Кир возился со своими чародейскими инструментами, выстраивал их в каком-то причудливом порядке на столе и что-то бормотал себе под нос. Отвлекать его от сложного процесса было не самой лучшей идеей.

— Чувствую. Чары говорят мне, что в этой комнате сейчас находятся два болтливых бездельника, которые мешают мне работать. Если вы свободны, можете поискать их, это поможет.

Как и в прошлый раз, Кир уселся по-турецки перед сервом. По сравнению с механическим слугой выглядел он крошечным и хрупким. Если серв вздумает убить его, ему даже не понадобятся руки, достаточно будет, если он просто упадет сверху. Но Кир не выглядел обеспокоенным — ни сейчас, во время транса, ни раньше. Возможно потому, что в присутствии Марка он ощущал то же, что и я.

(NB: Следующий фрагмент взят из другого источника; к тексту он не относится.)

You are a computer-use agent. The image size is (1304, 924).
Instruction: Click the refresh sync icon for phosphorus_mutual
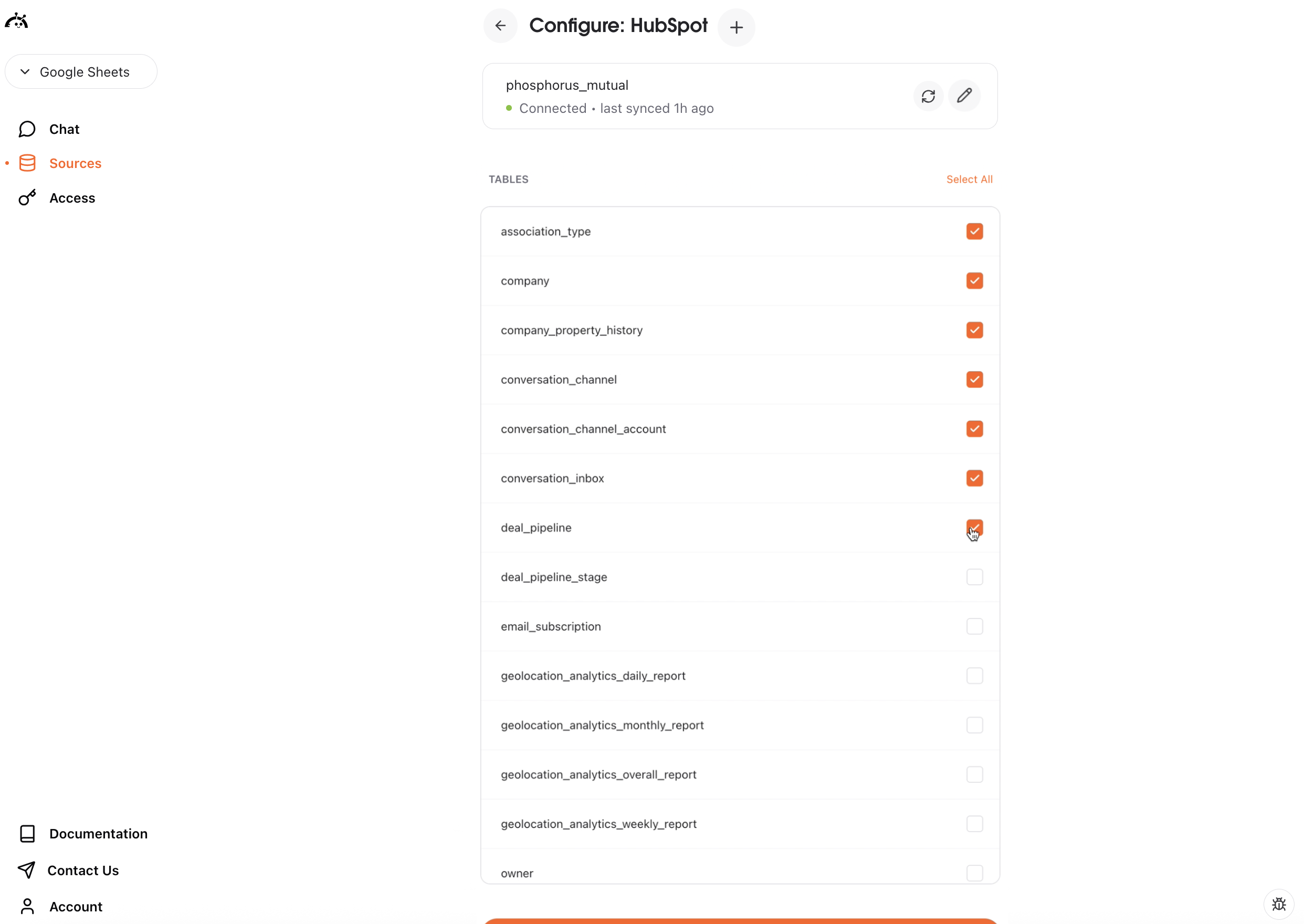point(928,96)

Уверенность. Безопасность. Защищенность.

Интересно, сколько раз эти двое рисковали жизнями по приказу Христофора? Сколько раз Кир садился вот так, чувствуя спиной присутствие невозмутимого Марка. Марка-защитника. Марка, готового придти на помощь в любую минуту. Марка, который всегда улыбается, даже в ответ на самые ядовитые остроты. Марка, который…

Понимание, все время щекотавшее мозг тонким ящеричным хвостиком, вдруг рухнуло на меня, едва не раздавив. И от ясности внезапно открывшейся картины перехватило дух — как если посмотреть с высоченного обрыва вниз.

«Он ревнует! Кир ревнует меня к Марку. Вот оно что! Ревность!»

Кир видит, как Марк смотрит на меня, как улыбается мне. Он чувствует, что Марк с моим приходом стал испытывать ко мне определенный интерес, пусть даже вежливый и абсолютно корректный, не выходящий за рамки коллеги и друга. И сердце, принадлежащее наполовину женщине, полыхнуло. Быть может, впервые. А Марк, верный Марк-защитник, Марк, который всегда рядом, вдруг стал чуточку, но дальше. Бедный Кир.